# Building a Neural Network from Scratch Using Object-Oriented Programming (OOP)

In this notebook I develop an object-oriented sequential neural network from scratch as a personal project. The main motivator for this work is a more rigorous application of concepts learned in Andrew Ng's machine learning courses:

- [Machine Learning Specialisation](https://www.coursera.org/specializations/machine-learning-introduction)
- [Deep Learning Specialisation](https://www.coursera.org/specializations/deep-learning)


The full implementation will have two main components:


1.   A neural network layer constructor that allows the user to define layer properties similarly to the Keras API for TensorFlow.
2.   A model compiler that takes a series of layers and forms the neural network.



In [1]:
# Import packages
import numpy as np
import copy

# Neural Network Layer Object

The neural network layer object is created below. While the goal is mimic Keras' ease of use through OOP, the features included in this build are not an exhaustive reproduction of Keras' feature list, since that is well beyond the scope of this work. The following functionality  is included in the current version:
- Generalised object architechture allows the user to initialise a layer with
  - a number of units/neurons
  - an activation function
  - weight and bias parameters
  - a layer id/name
- A <u>print()</u> call produces a brief summary of the layer properties.
- The <u>initialiseWB()</u> method initialises the layer weights and biases based on an expected input.
- Once the model has been initialised for an input, the layer object validates any future inputs using the <u>is_consistent()</u> method.
- The <u>get_parameters()</u> and <u>set_parameters()</u> methods allow for the inspection and  update of the layers weights and biases to facilitate the learning mechanisms.
- The <u>forward()</u> method computes the local forward propagation step (vectorised) using one of the following activation functions:
  - Linear (i.e, no activation function)
  - Sigmoid
  - Hyperbolic Tangent Function (tanh)
  - Softmax
  - Rectified Linear Unit (ReLU)


In [2]:
class NN_DenseLayer():
  # class variables for scaling initial weights/biases
  WB_SCALE = 0.01

  def __init__(self,units,activation='sigmoid',name=None,W_init=None,B_init=None):
    # initialise layer data
    self.neurons = units          # number of neurons in the layer
    self.activation = activation  # activation function applied at the layer
    self.name = name              # layer name (if desired)

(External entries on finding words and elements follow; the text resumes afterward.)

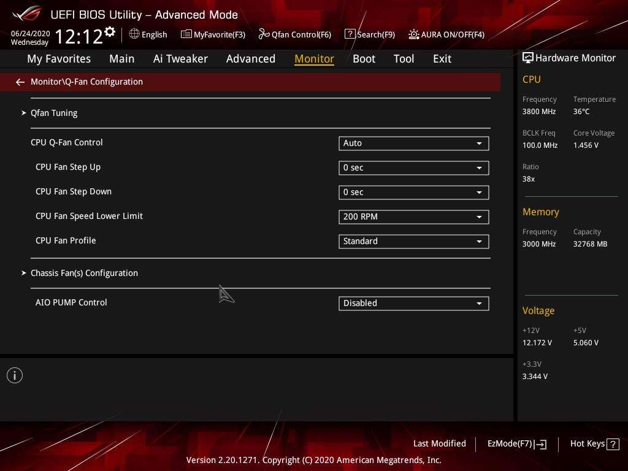The height and width of the screenshot is (471, 628).
Task: Open CPU Fan Step Down dropdown
Action: coord(413,192)
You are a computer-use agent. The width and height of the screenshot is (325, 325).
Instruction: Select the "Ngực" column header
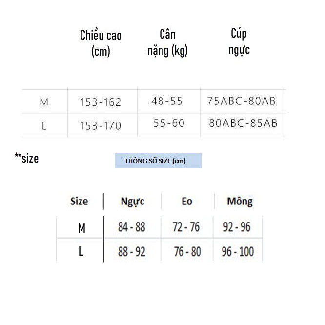(132, 202)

    # features will be updated when an input is passed to the layer
    self.features = None

    # initialise layer weights and biases (inactive by default)
    self.wb_initialised = False
    self.W = W_init
    self.B = B_init

    # input sanitation parameter
    self.expectedInputShape = None


  def __str__(self):
    '''
      Prints a brief summary of the layer properties when print() is called.
    '''
    # print dialogue
    return f"\nNeural-network layer (dense) with {self.neurons} neurons. {self.activation.title()} activation. \n"


  def initialiseWB(self,featureCount,neuronCount):
    '''
      Produces initial values for weight and bias arrays:

      PARAMETER INITIALISATION PROTOCOL:
      --------------------------------------------------------------------------
        - initialise the weights matrix to the desired (n,j), populating with a random sample from a normal distributiion
        - initialise the bias matrix to the desired (1,j), populating with zeros
        - scale both values using WB_SCALE
    '''
    # initialise weight array, and scale
    weights_matrix = np.random.randn(featureCount,neuronCount) * self.WB_SCALE

    # initialise bias array, and scale
    bias_matrix = np.zeros((1,neuronCount)) * self.WB_SCALE

    # indicate that weights/biases have been initialised
    self.wb_initialised = True

    return weights_matrix, bias_matrix


  def is_consistent(self,X_in):
    '''
    Checks if the input X_in is consistent with previous inputs to the layer.
    '''
    # returns true if the input shape is consistent with the previous iterations
    if X_in.shape == self.expectedInputShape:
      return True
    return False


  def update_input(self, X_in):
    '''
      Updates the expected input shape for the layer based on the structure of a new input X_in
    '''
    # update the expected input shape to match X_in
    self.expectedInputShape = X_in.shape



  def count_features(self,X_in):
    '''
    Counts the number of features, n, present in the input X_in
    '''
    try:
      # if X_in is a matrix, n is the number of columns, index 1
      numFeatures = X_in.shape[1]
    except IndexError:
      # raise an error if the input is a 1D array
      raise Exception('Input must be a 2D matrix.')

    return numFeatures


  def forward(self, X_in):
    '''
      Evaluates the layer output(s) for an input X_in:

      X_in -  input data    (m,n)  |  m examples with n features each
      W    -  layer weights (n,j)  |  n features per neuron for j neurons/units
      B    -  bias vector   (1,j)  |  j neurons/units
    '''
    self.current_input = copy.deepcopy(X_in)
    # check if the layer was expecting an input of this format
    if self.is_consistent(self.current_input):
      pass # do nothing if input was expected in this format
    else:
      # we're dealing with a new input. so update the expected input shape
      self.update_input(self.current_input)
      # count the number of features in the new input format
      self.features = self.count_features(self.current_input)
      # initialise weight/bias arrays for the new input
      self.W, self.B = self.initialiseWB(self.features,self.neurons)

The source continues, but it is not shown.